Those who engage in the digital world, contribute more or less automatically to communication. Even listing one’s employer on a LinkedIn profile can be an interesting statement for observant competitors. This applies even more to activities in specialized forums, posting of job topics and involvement of business partners, colleagues and customers in social networks. The boundaries are softening between private and professional realms as well as between internal and external communication. A mixture is forming, which has a lot of positive aspects at first glance. If enthusiasm for one’s own company or its products turns employees into brand ambassadors on their own mission, then positive resonance can be the result. This of course especially applies if the commitment is seen as part of one’s job and actively pursued during working hours. In larger companies, various departments (e.g., PR, recruiting and sales) may well discover the potential of social media for themselves and act independently of one another.
At second glance, it becomes clear that all autonomous activities have to be brought together in a single framework to unify scattered public relations based on corporate guidelines:
- Which information can be released and which can not? What are the critical issues and to what extent have employees been sensitized to this via internal communication?
- What are the objectives in the social web for the company as a whole? These should be clearly defined and communicated internally to ensure that everyone is “on the same page”.
- How should company profiles on the various platforms be created, named and designed to be visually uniform?
- How strictly should the risk of confusion between staff statements and individual comments be countered? Are indications of this explicitly required?
- How can the different interests of the various departments be brought together?
- Who in the company is responsible for social media as a whole and takes the lead in crisis scenarios? Has a contingency plan been developed together with the responsible departments?
- Who owns the professional (customer) contacts and followers that may have been collected using a private social account?
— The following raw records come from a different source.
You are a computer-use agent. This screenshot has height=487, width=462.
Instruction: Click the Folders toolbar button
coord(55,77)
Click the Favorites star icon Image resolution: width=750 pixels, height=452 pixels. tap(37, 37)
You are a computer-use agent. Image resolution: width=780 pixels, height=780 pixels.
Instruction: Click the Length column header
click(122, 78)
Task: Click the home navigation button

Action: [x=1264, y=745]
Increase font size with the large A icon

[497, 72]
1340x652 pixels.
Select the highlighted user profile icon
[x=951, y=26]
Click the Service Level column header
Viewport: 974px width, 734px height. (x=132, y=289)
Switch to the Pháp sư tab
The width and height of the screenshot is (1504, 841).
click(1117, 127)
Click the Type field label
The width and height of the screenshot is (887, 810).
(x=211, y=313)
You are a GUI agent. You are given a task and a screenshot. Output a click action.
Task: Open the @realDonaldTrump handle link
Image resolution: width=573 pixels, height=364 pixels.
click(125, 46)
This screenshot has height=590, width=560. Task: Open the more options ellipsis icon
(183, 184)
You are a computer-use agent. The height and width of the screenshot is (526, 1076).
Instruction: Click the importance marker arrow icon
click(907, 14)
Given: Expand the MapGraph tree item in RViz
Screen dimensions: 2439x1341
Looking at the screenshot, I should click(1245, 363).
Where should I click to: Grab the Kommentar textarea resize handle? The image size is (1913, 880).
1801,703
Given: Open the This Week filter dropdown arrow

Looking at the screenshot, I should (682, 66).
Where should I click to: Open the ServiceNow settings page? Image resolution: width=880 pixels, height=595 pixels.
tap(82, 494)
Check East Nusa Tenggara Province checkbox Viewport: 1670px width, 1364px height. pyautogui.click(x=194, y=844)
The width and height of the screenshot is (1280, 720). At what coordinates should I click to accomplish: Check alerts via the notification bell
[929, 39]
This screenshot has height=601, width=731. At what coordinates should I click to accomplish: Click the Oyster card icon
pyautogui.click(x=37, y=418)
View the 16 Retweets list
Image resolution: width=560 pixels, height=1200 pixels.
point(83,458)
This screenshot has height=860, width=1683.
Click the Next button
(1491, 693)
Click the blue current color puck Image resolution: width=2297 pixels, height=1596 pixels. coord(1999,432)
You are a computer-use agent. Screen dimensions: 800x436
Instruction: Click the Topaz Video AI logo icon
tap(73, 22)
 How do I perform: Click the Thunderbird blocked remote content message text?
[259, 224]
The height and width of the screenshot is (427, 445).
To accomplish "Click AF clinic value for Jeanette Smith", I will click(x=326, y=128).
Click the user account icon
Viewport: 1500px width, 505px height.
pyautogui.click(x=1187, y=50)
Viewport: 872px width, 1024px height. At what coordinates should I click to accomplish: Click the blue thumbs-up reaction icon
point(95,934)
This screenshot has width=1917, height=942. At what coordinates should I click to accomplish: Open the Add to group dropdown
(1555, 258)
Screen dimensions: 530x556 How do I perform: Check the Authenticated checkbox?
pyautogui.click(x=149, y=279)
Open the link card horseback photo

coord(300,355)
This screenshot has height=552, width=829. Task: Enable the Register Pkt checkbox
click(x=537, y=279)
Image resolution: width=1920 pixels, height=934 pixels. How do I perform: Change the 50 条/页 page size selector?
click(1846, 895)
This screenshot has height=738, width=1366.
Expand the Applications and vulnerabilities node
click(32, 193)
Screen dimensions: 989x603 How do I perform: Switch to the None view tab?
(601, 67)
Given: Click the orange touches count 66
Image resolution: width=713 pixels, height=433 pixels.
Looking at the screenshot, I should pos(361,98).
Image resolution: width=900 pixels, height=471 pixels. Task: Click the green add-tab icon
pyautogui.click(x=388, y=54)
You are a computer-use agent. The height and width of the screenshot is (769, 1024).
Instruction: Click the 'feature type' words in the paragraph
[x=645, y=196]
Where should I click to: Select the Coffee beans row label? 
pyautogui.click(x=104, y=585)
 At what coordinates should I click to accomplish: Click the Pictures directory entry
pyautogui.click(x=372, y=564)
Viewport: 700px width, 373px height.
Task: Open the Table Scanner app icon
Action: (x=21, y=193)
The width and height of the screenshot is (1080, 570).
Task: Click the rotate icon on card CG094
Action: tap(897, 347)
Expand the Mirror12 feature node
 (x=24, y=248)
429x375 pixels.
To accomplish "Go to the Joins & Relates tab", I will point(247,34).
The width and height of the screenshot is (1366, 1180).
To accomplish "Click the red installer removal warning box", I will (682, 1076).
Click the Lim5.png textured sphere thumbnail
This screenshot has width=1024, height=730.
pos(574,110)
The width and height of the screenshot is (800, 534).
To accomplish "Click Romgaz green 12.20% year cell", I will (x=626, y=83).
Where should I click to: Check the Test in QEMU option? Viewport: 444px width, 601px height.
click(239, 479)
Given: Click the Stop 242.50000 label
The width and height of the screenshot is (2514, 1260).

At the latest when a socially active employee leaves the company, this question can play an important role and should thus be clarified before any activity is carried out.
- How much leeway should active employees have in their involvement? Every action and every statement is immediately visible to the public, competitors, as well as the press, and can be immediately publicly commented on and criticized.
- Are the employees familiar with the “Netiquette”? Are they aware of copyright issues when posting pictures, texts and videos?
Such guidelines should be quite detailed, but also take two things into account. First, the right to freedom of expression should not be compromised. Activism should be directed to a reasonable extent but not limited so much that motivation is lost. Secondly, social media requires experimentation, creativity and personal style. Thus, mistakes and failures are possible and must be permitted. This may require adaptation of the corporate culture and clear signals from the management. This is also part of the digital revolution.